-- Passage to read --
= Chandradasa Wijesinghe =

Sri Lankan planter, businessman and politician

Chandradasa Sarath Wijesinghe was a Sri Lankan planter, businessman and politician. He was the President of the Senate and a Cabinet Minister.

Born to Muhandiram D. F. Wijesinghe and Mrs. S. L. Goonatillake Wijesinghe, who were wealthy plantation and graphite mine owners from Kamburupitiya, Wijesinghe was educated at the Royal College, Colombo and became a planter, managing his estate group of companies which included estates in many districts including the Andapana Estate in Kamburupitiya. He was chairman of several companies including Ceylon Glass Company and Ceylon Chocolates Ltd. He built Andapana Hospital and later handed it over to the government. He was appointed an Officer of the Order of the British Empire (OBE) in the 1953 New Year Honours for his social services in the Southern Province.

-- The data --

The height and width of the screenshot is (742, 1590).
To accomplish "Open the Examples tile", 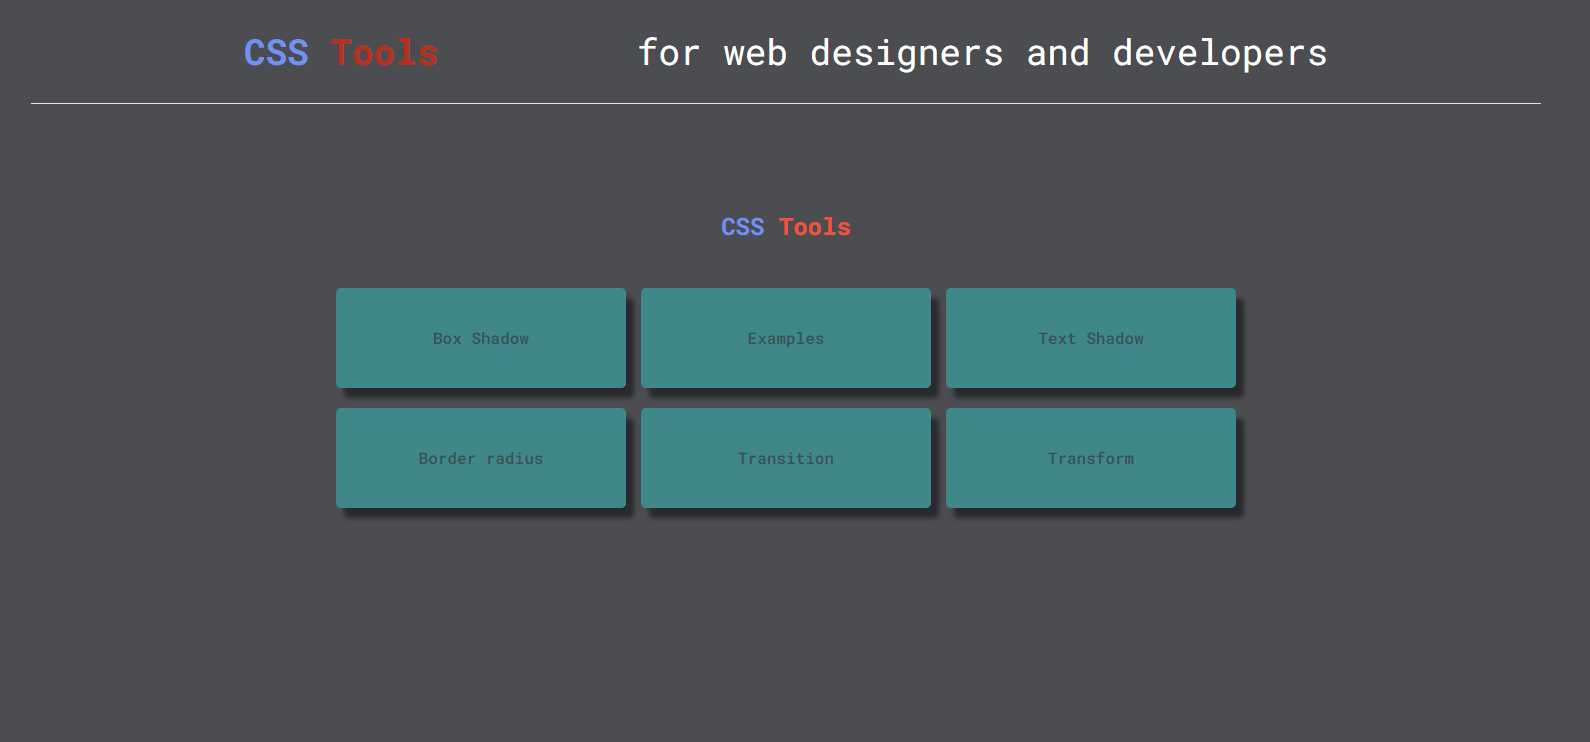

-- Apply what you read --
1. In the biography of Chandradasa Wijesinghe, what hospital did he build and later hand over to the government?
2. From the biography of Chandradasa Wijesinghe, reproduce the passage from "Born to Muhandiram" to "the Southern Province.".

-- Answers to the exercises --
1. Andapana Hospital

2.
Born to Muhandiram D. F. Wijesinghe and Mrs. S. L. Goonatillake Wijesinghe, who were wealthy plantation and graphite mine owners from Kamburupitiya, Wijesinghe was educated at the Royal College, Colombo and became a planter, managing his estate group of companies which included estates in many districts including the Andapana Estate in Kamburupitiya. He was chairman of several companies including Ceylon Glass Company and Ceylon Chocolates Ltd. He built Andapana Hospital and later handed it over to the government. He was appointed an Officer of the Order of the British Empire (OBE) in the 1953 New Year Honours for his social services in the Southern Province.